28.9.2014, 13:00 Uhr

Getreidemahlen ist in der Kernmühle längst Vergangenheit. Müller wollte schon Martin Hornebers Vater nicht mehr sein. Als Sohn Martin 1985 mit seiner Frau den landwirtschaftlichen Betrieb übernahm, schwenkte das Paar vom konventionellen auf den Ökoanbau und die Direktvermarktung um. Doch als selbst die Stammkunden immer seltener kamen, sperrten sie 2008 den Hofladen nach 20 Jahren zu.

Parallel hatten sich die Workshops für gesunde Ernährung und Brotbackkurse der hauswirtschaftlichen Betriebsleiterin zu gut gebuchten Schulungen entwickelt, Gatte Martin, eigentlich Landwirtschaftsmeister, bildete sich zum Unternehmensberater und Coach weiter. Beides hätte extra Raum gut gebrauchen können. So wurde 2005 aus dem Hühnerstall ein Seminarraum mit Schulungsküche.

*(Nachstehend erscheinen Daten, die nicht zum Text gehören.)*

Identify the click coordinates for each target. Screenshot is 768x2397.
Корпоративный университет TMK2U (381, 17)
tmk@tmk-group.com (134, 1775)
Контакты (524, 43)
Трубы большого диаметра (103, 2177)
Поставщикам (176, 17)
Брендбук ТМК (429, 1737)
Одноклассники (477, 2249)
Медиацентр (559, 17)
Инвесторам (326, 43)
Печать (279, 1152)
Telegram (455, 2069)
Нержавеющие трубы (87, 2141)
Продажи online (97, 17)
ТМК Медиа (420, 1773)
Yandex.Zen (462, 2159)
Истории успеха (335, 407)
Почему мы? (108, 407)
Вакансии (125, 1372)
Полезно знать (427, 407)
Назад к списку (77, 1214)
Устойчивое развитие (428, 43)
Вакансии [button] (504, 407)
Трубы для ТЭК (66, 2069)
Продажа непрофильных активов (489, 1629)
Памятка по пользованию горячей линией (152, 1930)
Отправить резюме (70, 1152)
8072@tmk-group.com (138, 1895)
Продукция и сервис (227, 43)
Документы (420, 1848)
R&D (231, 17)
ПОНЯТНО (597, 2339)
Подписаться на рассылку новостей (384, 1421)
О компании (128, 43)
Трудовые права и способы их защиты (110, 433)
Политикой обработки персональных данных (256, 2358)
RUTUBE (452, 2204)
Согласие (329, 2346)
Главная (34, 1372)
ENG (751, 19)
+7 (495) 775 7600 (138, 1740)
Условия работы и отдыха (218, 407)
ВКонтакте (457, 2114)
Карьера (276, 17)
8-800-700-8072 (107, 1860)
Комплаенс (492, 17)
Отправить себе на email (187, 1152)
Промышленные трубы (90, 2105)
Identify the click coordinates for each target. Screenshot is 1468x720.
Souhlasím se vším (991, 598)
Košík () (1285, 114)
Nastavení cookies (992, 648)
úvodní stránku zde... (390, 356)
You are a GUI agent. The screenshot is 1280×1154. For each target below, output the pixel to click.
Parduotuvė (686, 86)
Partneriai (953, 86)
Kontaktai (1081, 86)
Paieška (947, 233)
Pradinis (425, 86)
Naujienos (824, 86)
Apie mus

Jetzt ist aus dem landwirtschaftlichen Betrieb endgültig ein Dienstleister-Hof geworden. Von einst bis zu 1500 Hühnern, gackern nur noch einige wenige am Hof. Sie gehören nicht einmal den Hornebers, sondern einem Mieter in den Wohnungen des Hauptgebäudes der Kernmühle. „Der Markt hat sich verändert und unsere Interessen auch“, sagen Jutta und Martin Horneber rückblickend.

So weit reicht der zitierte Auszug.